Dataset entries
....

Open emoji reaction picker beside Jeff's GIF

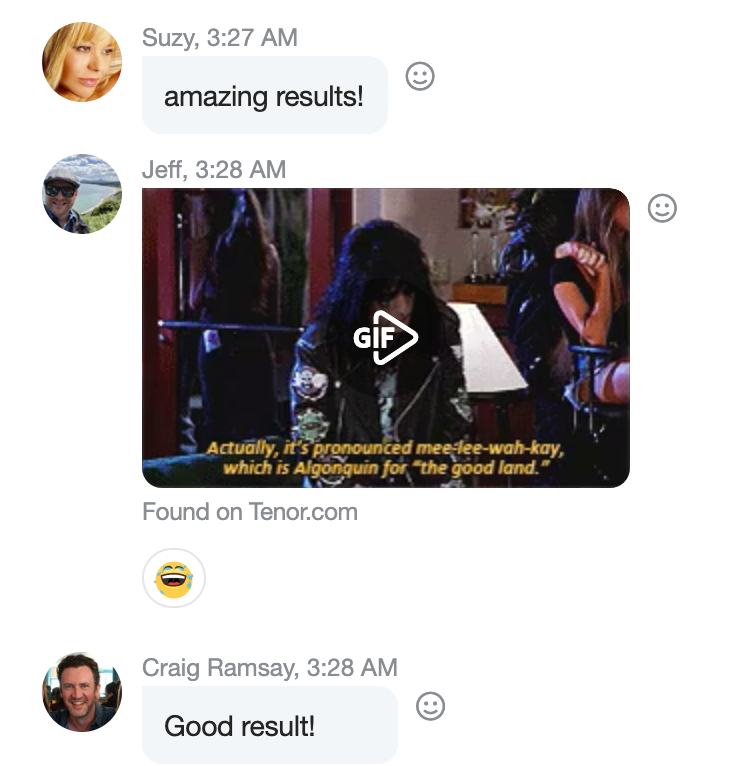click(x=662, y=209)
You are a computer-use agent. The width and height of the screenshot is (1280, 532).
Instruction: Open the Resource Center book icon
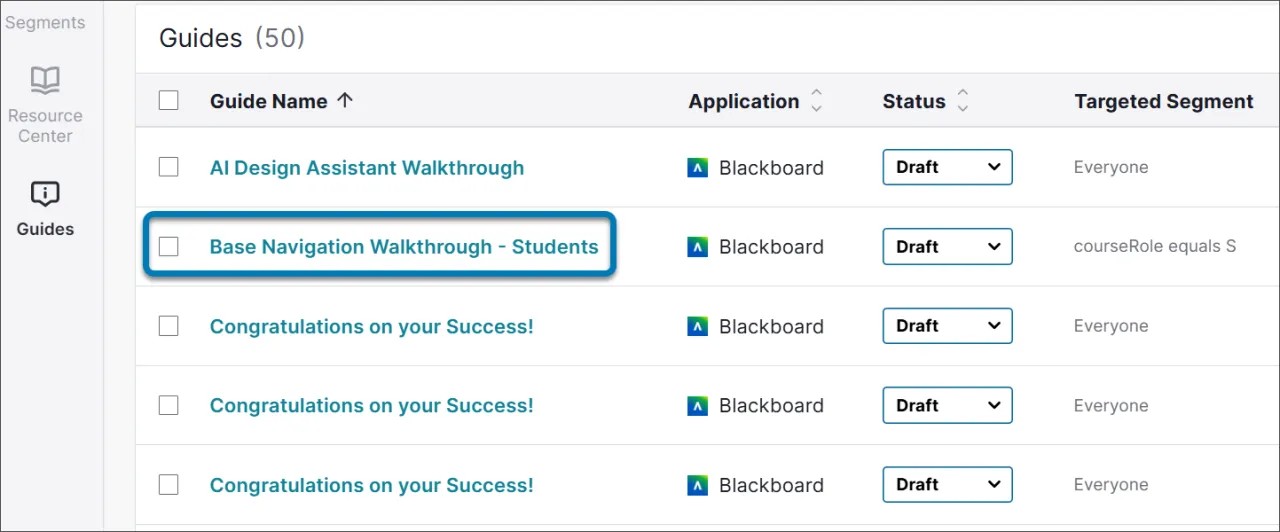tap(45, 79)
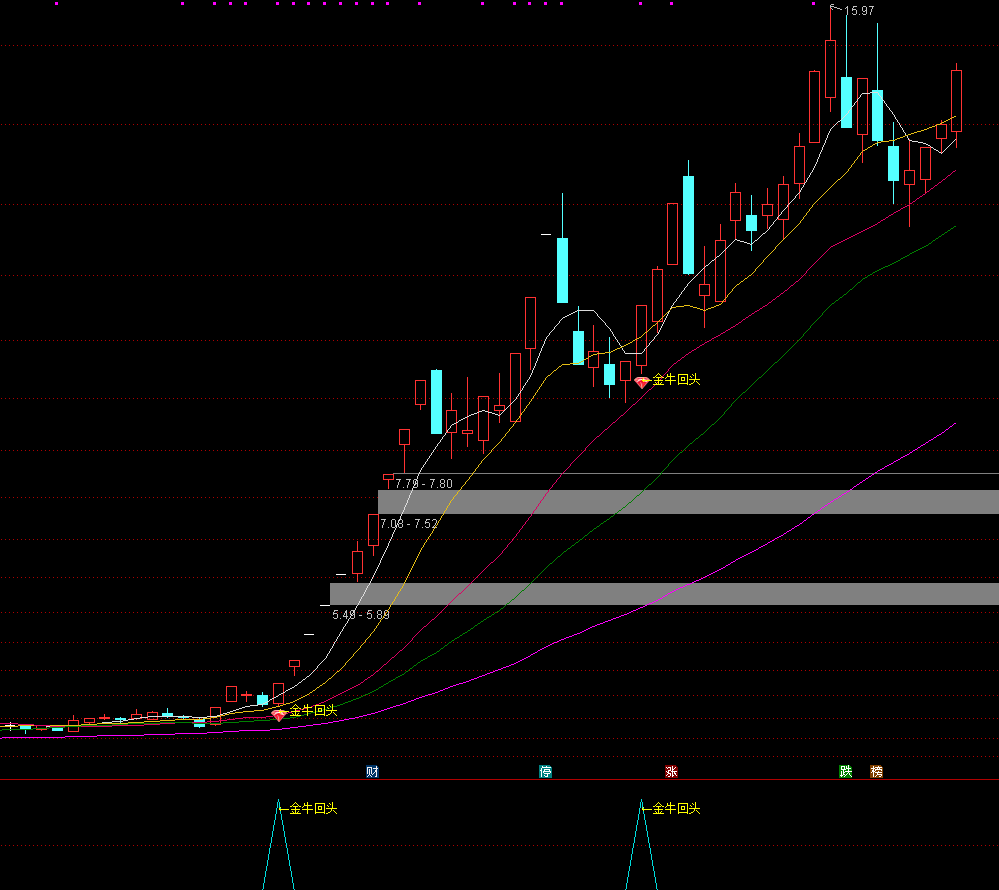The width and height of the screenshot is (999, 890).
Task: Click the lower gray gap zone bar
Action: pos(664,594)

....

§ **Task brief**
Please print exactly the lines from the one holding "You are a computer-use" through the final line of the data above, including both, and skip all pictures.

§ **Task output**
You are a computer-use agent. The width and height of the screenshot is (1280, 532).
Instruction: Open the Resource Center book icon
tap(45, 79)
The width and height of the screenshot is (999, 890).
Task: Click the lower gray gap zone bar
Action: pos(664,594)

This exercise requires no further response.